Meiner Tochter ist genau das Gleiche passiert- sie ist allerdings wirklich 19 Jahre alt. Sie hat niemals eine Rechnung vorab erhalten. Der erste Brief, der von web.de bei uns ankam, war "die letzte außergerichtliche Mahnung". Außer einer "teuren" Telefonnummer gab es keine Möglichkeit, darauf zu reagieren. Am Ende hat sie aus Panik tatsächlich dort angerufen, um überhaupt heraus zu bekommen, wofür sie bezahlen soll, denn das geht aus dem Mahnschreiben gar nicht hervor.

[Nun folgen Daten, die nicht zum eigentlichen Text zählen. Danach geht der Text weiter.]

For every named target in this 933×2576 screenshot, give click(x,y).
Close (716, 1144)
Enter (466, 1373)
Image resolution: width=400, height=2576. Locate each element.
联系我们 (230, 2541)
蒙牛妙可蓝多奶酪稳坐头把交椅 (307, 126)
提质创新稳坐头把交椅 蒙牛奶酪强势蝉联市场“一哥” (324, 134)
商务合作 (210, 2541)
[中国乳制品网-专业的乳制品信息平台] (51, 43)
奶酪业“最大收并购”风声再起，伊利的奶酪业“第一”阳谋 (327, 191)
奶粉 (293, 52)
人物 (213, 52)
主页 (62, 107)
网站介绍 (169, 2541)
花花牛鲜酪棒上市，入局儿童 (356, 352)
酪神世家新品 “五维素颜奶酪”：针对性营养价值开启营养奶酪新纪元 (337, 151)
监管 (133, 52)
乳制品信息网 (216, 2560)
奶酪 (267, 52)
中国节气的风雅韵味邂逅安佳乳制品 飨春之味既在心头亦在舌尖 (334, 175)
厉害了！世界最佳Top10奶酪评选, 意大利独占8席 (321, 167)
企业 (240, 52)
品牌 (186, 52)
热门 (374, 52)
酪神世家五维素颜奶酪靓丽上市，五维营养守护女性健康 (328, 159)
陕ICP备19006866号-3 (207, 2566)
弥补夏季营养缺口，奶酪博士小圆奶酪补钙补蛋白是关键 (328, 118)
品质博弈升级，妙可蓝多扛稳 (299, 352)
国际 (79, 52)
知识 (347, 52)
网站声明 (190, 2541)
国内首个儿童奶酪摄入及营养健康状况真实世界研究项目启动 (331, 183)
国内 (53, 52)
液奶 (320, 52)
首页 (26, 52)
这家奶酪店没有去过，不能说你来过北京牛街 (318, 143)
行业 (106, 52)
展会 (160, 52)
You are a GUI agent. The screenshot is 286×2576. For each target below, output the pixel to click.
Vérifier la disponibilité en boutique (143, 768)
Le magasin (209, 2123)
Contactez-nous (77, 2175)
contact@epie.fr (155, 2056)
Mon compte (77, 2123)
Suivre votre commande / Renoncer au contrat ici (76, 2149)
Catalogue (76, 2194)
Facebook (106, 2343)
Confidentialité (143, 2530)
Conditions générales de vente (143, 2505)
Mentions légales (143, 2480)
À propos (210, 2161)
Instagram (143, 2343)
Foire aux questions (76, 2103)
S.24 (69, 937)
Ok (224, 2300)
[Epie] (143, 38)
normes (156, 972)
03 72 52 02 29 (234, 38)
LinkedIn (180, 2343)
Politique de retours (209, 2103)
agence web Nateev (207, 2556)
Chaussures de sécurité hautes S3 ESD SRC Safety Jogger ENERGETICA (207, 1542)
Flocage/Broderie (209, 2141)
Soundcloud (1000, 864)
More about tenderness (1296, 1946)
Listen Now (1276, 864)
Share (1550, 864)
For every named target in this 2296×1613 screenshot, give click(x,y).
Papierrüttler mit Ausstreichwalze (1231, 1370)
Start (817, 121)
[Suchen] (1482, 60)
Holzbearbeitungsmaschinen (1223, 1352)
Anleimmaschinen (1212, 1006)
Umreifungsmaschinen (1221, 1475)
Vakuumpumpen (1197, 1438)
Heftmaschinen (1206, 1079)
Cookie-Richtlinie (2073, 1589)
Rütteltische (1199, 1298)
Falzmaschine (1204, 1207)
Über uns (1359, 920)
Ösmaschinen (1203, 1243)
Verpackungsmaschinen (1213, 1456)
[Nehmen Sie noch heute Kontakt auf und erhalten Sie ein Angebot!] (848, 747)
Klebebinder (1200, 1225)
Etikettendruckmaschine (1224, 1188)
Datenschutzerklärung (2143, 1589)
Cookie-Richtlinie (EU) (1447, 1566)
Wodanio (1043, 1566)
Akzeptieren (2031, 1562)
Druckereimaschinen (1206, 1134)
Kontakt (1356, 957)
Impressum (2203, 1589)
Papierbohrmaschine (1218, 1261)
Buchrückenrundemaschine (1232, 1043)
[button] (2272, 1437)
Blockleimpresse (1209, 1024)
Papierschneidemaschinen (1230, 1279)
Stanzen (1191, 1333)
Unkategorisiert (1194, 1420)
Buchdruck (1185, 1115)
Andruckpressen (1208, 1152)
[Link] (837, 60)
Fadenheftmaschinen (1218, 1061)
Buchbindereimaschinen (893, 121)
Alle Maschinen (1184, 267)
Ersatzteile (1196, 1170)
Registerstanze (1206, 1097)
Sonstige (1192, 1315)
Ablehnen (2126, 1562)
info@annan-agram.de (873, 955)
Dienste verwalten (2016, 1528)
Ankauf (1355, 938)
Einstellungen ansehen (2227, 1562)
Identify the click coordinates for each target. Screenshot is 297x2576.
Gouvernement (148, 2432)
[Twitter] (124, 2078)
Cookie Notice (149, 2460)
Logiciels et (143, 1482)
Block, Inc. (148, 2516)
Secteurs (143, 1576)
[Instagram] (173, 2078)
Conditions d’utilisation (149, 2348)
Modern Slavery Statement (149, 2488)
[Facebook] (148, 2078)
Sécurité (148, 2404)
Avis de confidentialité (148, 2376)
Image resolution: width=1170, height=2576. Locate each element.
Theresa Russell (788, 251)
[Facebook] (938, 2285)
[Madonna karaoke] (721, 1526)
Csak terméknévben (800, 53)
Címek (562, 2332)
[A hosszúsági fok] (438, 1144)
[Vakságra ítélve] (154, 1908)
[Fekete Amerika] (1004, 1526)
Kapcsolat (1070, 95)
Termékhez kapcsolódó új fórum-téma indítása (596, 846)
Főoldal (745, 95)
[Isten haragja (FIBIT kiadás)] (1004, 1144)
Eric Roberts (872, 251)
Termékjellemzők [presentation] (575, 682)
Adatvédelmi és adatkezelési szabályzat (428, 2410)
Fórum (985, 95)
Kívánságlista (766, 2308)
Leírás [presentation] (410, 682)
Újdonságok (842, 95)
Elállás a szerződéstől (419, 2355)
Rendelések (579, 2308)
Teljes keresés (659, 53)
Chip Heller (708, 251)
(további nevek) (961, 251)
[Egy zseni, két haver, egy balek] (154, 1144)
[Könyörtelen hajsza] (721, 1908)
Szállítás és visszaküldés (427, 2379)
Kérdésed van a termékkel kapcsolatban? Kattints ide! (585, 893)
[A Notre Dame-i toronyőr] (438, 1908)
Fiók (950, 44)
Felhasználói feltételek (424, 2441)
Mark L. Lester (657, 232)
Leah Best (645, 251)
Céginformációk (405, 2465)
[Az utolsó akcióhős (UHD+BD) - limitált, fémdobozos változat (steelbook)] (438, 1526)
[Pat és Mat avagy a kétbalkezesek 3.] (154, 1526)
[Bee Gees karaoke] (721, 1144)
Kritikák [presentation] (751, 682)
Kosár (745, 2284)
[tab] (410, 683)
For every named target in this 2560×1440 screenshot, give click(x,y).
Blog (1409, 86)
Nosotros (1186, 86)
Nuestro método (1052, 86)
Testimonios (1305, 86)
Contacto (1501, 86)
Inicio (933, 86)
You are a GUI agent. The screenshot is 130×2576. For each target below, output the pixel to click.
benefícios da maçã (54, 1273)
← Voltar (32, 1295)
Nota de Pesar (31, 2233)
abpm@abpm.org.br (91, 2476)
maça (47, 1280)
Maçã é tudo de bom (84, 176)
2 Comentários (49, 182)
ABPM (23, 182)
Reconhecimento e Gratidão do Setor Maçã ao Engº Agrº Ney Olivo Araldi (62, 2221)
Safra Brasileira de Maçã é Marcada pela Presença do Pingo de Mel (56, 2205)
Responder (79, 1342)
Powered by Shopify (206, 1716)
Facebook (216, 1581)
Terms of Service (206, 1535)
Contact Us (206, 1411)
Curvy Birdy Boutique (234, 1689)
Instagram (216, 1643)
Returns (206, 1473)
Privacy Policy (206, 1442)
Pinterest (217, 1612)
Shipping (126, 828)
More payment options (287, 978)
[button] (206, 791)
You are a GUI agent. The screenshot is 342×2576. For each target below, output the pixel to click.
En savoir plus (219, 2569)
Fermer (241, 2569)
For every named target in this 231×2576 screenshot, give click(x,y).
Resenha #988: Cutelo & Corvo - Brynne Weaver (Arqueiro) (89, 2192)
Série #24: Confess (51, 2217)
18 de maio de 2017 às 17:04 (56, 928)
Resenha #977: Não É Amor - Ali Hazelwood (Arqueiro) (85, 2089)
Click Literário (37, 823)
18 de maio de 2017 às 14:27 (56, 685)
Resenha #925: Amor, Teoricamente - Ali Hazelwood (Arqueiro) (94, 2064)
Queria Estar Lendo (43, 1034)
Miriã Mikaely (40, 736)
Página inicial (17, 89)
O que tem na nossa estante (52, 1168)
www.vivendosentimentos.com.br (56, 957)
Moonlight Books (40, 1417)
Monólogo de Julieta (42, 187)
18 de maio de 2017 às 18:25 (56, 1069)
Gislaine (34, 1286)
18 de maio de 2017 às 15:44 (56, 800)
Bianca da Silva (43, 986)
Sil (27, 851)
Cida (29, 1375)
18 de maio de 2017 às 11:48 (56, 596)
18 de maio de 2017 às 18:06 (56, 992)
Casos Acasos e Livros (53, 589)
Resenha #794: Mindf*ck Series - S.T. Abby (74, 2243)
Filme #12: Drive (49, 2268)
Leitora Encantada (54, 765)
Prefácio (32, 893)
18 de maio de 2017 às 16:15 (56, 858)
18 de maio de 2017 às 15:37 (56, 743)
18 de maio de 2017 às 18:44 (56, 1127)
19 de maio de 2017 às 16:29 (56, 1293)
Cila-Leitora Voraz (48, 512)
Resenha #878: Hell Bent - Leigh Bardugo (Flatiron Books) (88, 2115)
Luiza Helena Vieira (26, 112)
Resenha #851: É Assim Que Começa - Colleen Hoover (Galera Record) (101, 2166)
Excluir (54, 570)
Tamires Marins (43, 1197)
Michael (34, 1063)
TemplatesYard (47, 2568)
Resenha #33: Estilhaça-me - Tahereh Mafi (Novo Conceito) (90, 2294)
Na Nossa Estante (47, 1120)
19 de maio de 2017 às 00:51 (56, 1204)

Nach langer Warteschleife konnte ihr der freundliche Herr natürlich überhaupt nicht weiter helfen. Letzte Woche kam das "Inkasso- Schreiben"- aus 25,-€ sind nun 100,-€ geworden, und wir fühlen uns 4- fach unwohler. Nachdem ich hier im Forum ein bisschen gestöbert habe, bin ich jedoch wieder ein wenig beruhigter. Also warte ich ab, oder!???


----------



## Hippo (25 August 2011)

Ich kann Dir nur sagen was ICH tun würde (und auch einige meiner Kollegen hier)
Aber wir sind doch etwas hartgesottener als der Anfänger dem sowas passiert.
Wenn Du Dir zutraust auch einem Mahnbescheid kaltlächelnd zu widersprechen weißt Du was ihr tun sollt


----------



## ibikus (25 August 2011)

Danke Hippo, das bekomme ich sogar "eiskalt" lächelnd hin. Nach Allem, was ich hier gelesen habe...
Gut, dass es euch gibt )


----------



## panikmama (26 August 2011)

Heute kam ein Schreiben von WEB.DE Kundenservice, darin wird meine Anfechtung/ Widerspruch gegen den Vertrag mit meiner Tochter als Anfrage bezeichnet und sie wollen zur Überprüfung der angemahnten Forderungen, eine Kopie vom Kinderausweis meiner Tochter und eine schriftliche Erklärung des Erziehungsberechtigten (die ich bereits am 23.08.per mail geschickt hatte).Habe das gewünschte mit freundlichen Grüßen per mail geschickt und das als letztmaligen Kontakt mit dem Unternehmen deklariert.
Bei weiterer Forderung und Belästigung, habe ich nun angesagt meinen Anwalt zu beauftragen. Mal sehen ob's nun damit erledigt ist?!


----------



## Hippo (26 August 2011)

Das war m.E. schon ein Schreiben zuviel ...
Wenn die was wollen müssen DIE beweisen daß die Forderung seine Richtigkeit hat


----------



## Reducal (26 August 2011)

@ Hippo, das ist zwar richtig, dass die das beweisen müssten aber "panikmama" lebt nun mit der Sache ruhiger. Natürlich hat weder web.de noch einer der Schreibknechte einen Rechtsanspruch auf so eine Ausweiskopie einer Minderjährigen aber der Zweck heiligt manchmal eben doch die Mittel. Bevor nun noch mehr Ängste geschürt werden und letztlich panikmama halt doch zu einer Überweisung gedrängt wird, ist so ein Ausbuchungsvorgang sicher auch nicht von der Hand zu weisen.


----------



## michelle2000 (31 August 2011)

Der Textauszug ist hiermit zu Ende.